Add support for a password tool (Feature Request, not bug)

[peter-schwier]

Feature Request: Can you add support for calling a command or shell script when the user is prompted for a password? Maybe if the .usqlpass file is executable, then run it as a command with the arguments you would use to look up the password (protocol host port dbname user) and then the output of the command is the password to use?

The use case here is that I have 12 different databases I need to connect to, but I need to use at least three different tools to do it. So, I have all my database passwords stored in KeePass. Not asking you to add support for KeePass, that is outside the scope of usql. Instead, just add a hook where I can have a script lookup the password. Then I can implement my own KeePass integration for my setup.

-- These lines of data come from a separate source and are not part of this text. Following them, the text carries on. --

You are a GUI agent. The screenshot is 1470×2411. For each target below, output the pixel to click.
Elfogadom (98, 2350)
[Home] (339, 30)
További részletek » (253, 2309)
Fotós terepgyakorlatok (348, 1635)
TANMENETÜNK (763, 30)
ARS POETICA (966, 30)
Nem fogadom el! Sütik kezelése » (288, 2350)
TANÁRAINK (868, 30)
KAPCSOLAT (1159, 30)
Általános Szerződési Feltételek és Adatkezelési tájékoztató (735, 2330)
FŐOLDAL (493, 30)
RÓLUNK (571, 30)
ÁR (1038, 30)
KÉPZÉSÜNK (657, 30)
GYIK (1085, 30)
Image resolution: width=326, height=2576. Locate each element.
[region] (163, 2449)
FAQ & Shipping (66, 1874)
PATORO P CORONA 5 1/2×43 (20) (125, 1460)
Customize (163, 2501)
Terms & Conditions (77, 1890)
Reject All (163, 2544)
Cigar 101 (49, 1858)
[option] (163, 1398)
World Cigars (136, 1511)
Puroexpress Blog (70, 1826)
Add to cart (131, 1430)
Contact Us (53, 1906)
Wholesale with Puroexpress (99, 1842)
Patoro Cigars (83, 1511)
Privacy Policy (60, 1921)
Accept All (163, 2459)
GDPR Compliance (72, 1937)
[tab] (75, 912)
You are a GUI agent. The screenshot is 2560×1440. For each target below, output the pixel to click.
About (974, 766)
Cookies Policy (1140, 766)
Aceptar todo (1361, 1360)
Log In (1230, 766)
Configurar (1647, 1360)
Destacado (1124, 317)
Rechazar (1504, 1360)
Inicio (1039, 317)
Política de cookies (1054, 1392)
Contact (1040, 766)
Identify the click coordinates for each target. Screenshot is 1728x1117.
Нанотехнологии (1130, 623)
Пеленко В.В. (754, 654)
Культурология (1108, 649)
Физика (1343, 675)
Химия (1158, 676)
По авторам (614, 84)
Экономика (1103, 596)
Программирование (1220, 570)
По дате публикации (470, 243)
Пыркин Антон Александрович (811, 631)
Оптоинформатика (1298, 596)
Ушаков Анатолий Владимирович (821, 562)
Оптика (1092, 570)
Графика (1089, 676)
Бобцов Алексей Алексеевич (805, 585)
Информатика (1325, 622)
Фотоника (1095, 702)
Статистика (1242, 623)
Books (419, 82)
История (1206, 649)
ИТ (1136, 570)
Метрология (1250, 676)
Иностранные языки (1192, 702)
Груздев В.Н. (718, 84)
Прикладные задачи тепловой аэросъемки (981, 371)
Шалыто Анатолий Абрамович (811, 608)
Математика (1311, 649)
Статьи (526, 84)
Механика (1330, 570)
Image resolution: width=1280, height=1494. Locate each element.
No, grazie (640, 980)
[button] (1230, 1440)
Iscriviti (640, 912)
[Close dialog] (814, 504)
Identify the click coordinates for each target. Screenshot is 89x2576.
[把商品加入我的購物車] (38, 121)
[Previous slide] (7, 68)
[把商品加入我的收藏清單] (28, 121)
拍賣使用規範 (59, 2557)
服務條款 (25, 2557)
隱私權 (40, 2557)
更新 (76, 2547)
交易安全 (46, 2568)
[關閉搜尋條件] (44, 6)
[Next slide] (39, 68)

This would also allow other password managers to store passwords (1Password, Bitwarden, HashiCorp Vault, pass).

[kenshaw]

Yes, this is a reasonable feature request. I personally don't use password managers, but could you give me an example of what a command line would be?

[peter-schwier]

My recommendation would be just pass in each of the fields that you would normally use for looking up the password, and then let the script figure out how to look up in individual password managers. This is just me throwing out ideas. Change it however you would like to make it work better in usql.

I would suggest expanding the driver names to the full name and providing the defaults that would get used. Default port, if there is one. Default user, if there is one.

# connect to a postgres database
$ usql postgres://booktest@localhost/booktest
# If .usqlpass is executable, then run:
.usqlpass postgres localhost 5432 booktest booktest
# and it would write to standard output the password you should use.

# connect to an oracle database
$ usql oracle://user:pass@host/oracle.sid
# No need to call .usqlpass because password is on the command line.

# connect to a postgres database and run the commands contained in script.sql
$ usql pg://localhost/ -f script.sql
# If .usqlpass is executable, then run:
.usqlpass postgres localhost 5432 "" ""
# and it would write to standard output the password you should use on the first line, and the username you should use on the second line.

$ usql my://pschwier@dev-testingdata/todolist
# If .usqlpass is executable, then run:
.usqlpass mysql dev-testingdata 3306 todolist pschwier
# and it would write to standard output the password you should use.

[peter-schwier]

Oh, now that I look back at the readme file, you do support Windows. But Windows would not be able to execute a file without an extension. In that case, maybe a better option is to have a command in the .usqlrc file specify the script name?